Write each line exactly as it stands, from the line containing "The height and width of the screenshot is (351, 527)." through the end of the data.

(Collected data)
^^^^^^^^
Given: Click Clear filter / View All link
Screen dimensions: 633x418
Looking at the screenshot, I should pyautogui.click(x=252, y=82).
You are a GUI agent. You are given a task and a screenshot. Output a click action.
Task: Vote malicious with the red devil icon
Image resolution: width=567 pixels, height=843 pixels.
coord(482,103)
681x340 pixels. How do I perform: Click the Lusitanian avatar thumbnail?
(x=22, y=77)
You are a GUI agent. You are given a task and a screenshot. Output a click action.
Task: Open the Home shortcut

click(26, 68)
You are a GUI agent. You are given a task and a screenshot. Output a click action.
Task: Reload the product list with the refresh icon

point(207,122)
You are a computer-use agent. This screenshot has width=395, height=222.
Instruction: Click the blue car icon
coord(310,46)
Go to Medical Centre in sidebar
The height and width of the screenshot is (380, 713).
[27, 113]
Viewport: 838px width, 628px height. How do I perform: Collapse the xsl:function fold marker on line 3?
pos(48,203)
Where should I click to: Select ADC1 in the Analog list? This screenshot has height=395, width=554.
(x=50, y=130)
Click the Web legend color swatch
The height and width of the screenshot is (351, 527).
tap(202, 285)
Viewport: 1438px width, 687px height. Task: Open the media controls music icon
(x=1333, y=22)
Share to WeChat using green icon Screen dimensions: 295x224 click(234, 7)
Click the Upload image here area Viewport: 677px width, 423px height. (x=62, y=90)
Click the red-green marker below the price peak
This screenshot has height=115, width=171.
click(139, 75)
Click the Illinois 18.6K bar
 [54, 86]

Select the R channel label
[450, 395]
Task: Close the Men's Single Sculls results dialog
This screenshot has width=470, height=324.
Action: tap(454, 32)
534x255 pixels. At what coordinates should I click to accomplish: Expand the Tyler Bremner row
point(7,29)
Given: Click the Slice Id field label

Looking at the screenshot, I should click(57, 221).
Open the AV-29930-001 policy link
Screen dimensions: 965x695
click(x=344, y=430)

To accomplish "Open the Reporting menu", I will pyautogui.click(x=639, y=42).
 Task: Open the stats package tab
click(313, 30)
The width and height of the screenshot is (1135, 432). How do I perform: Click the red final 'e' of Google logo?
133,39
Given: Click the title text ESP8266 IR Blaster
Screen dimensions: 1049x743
^^^^^^^^
**TASK SOLUTION**
The height and width of the screenshot is (351, 527).
tap(202, 285)
Viewport: 1438px width, 687px height. Task: Open the media controls music icon
(x=1333, y=22)
Share to WeChat using green icon Screen dimensions: 295x224 click(234, 7)
Click the Upload image here area Viewport: 677px width, 423px height. (x=62, y=90)
Click the red-green marker below the price peak
This screenshot has height=115, width=171.
click(139, 75)
Click the Illinois 18.6K bar
 [54, 86]

Select the R channel label
[450, 395]
Task: Close the Men's Single Sculls results dialog
This screenshot has width=470, height=324.
Action: tap(454, 32)
534x255 pixels. At what coordinates should I click to accomplish: Expand the Tyler Bremner row
point(7,29)
Given: Click the Slice Id field label

Looking at the screenshot, I should click(57, 221).
Open the AV-29930-001 policy link
Screen dimensions: 965x695
click(x=344, y=430)

To accomplish "Open the Reporting menu", I will pyautogui.click(x=639, y=42).
 Task: Open the stats package tab
click(313, 30)
The width and height of the screenshot is (1135, 432). How do I perform: Click the red final 'e' of Google logo?
133,39
Given: Click the title text ESP8266 IR Blaster
Screen dimensions: 1049x743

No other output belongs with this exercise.